These are the essential methods; there may be more, which I will add as development progresses.

Private Eye

Right. So I now know how the class is supposed to work, plus I have a fairly good idea of what the methods encapsulated within it will look like. This is a good time to start writing some code.

You might find it helpful to download the complete class code at this point, so that you can refer to it over the next few pages.

Download: fv.zip

Let's begin by setting up the class definition:

// FormValidator.class.inc
// class to perform form validation

class FormValidator
{

    // snip

}

Now, since I plan to build some basic error-handling routines into this class, I need to add a variable to hold this information.

<?php

class FormValidator
{
    //
    // private variables
    //

    var $_errorList;

    // snip
}

Note the underscore (_) prefixed to this variable; I've done this in order to provide a convenient way to visually distinguish between private and public class variables and functions.

You'll remember, from my schematic of how the class will be used on the previous page, that each validation method will be passed the name of the form variable to be tested as a string. Now, I need a method which will take this string, and use it to obtain the value of the corresponding form variable.

<?php
class FormValidator
{
    // snip

    //
    // methods (private)
    //

    // function to get the value of a variable (field)
    function _getValue($field)
    {
        global ${$field};
        return ${$field};
    }

    // snip
}
?>

In this case, the _getValue() method will be passed a string representing a particular form variable - for example, "a" - and it will return the value of the corresponding variable in the global scope - for example, $a.

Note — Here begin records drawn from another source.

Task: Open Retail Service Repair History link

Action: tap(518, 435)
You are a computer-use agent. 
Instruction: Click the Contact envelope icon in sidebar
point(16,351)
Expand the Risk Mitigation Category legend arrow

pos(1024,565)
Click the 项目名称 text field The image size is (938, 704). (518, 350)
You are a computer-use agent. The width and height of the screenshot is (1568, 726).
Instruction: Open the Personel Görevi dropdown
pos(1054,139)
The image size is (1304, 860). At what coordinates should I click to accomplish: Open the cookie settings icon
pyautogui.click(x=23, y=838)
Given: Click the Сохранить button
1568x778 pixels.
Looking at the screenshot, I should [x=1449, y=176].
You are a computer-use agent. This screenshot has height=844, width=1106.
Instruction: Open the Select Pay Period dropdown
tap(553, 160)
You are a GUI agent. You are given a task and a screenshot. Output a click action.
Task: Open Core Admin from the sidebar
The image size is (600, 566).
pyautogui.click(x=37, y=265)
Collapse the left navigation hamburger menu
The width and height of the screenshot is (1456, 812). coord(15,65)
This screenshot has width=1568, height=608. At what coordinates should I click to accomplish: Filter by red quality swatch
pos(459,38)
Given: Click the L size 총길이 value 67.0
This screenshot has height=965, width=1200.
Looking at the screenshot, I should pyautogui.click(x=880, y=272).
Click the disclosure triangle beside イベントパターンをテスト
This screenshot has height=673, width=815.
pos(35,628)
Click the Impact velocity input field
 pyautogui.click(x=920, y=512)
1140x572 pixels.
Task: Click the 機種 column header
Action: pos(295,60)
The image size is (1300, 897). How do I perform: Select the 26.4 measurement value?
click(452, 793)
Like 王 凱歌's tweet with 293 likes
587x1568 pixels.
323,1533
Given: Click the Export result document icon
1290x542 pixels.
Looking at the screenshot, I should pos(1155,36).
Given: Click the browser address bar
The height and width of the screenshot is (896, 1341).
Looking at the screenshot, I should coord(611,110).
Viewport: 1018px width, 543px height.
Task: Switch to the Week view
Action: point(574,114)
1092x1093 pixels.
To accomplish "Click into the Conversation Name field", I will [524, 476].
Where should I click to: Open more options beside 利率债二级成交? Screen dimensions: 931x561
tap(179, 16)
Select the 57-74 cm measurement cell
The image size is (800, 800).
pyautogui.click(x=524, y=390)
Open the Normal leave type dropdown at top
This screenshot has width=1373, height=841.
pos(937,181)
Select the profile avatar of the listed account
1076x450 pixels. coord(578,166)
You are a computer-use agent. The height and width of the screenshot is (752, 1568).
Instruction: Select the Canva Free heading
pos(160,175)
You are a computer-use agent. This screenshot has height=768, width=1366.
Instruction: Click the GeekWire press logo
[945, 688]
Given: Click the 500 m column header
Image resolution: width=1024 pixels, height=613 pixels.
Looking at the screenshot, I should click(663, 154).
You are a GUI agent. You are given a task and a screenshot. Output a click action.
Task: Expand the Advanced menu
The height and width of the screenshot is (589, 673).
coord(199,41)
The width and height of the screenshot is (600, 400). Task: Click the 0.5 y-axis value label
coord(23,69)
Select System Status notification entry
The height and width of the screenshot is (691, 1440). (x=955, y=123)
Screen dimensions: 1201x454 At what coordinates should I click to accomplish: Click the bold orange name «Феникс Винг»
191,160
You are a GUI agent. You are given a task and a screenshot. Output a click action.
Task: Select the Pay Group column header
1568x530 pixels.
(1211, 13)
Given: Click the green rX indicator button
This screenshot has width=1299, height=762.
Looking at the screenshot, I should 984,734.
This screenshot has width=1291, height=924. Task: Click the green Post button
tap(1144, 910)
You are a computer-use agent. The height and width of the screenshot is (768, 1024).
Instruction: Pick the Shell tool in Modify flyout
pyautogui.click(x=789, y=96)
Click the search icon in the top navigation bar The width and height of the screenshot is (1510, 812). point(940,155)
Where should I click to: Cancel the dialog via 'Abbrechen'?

Notice how I've used PHP's powerful variable interpolation features to dynamically construct a variable name, and thereby access the corresponding value (more information on this is available at http://www.php.net/manual/en/language.variables.variable.php).

Again, this is a private method - it will be used internally by the class, and will never be exposed to the calling script. As you will see, this function will be used extensively by the public validation routines to get the current value of the named form variable, and test it for errors.

This probably seems like a convoluted way of doing things - after all, you might be wondering, why not just pass the value to be validated directly to the class method? There's a good reason for this, which I'll be explaining a little further down. For the moment, though, just trust that there is method to my madness.

Note also that the _getValue() method can be improved by modifying it to return the value of the form variable from the special $HTTP_POST_VARS array, rather than from the global scope. I haven't done this here because I'm not sure whether my forms will be using GET or POST; however, if you're sure that you're going to be using POST, this is probably an improvement you will want to make. And in case this didn't make any sense to you, take a look at http://www.php.net/manual/en/language.variables.predefined.php which provides more information on the special $HTTP_POST_VARS array.

Running On Empty

Let's now begin constructing the validation routines themselves.

Here's the first one, which performs a very basic test - it checks to see whether the corresponding variable contains a value or not.

<?php
class FormValidator
{
    // snip

    //
    // methods (public)
    //

    // check whether input is empty
    function isEmpty($field, $msg)
    {
        $value = $this->_getValue($field);
        if (trim($value) == "")
        {
            $this->_errorList[] = array("field" => $field, "value" => $value, "msg" => $msg);
            return true;
        }
        else
        {
            return false;
        }
    }

    // snip
}
?>

This is fairly simple, but worth examining in detail, since all subsequent methods will follow a similar structure.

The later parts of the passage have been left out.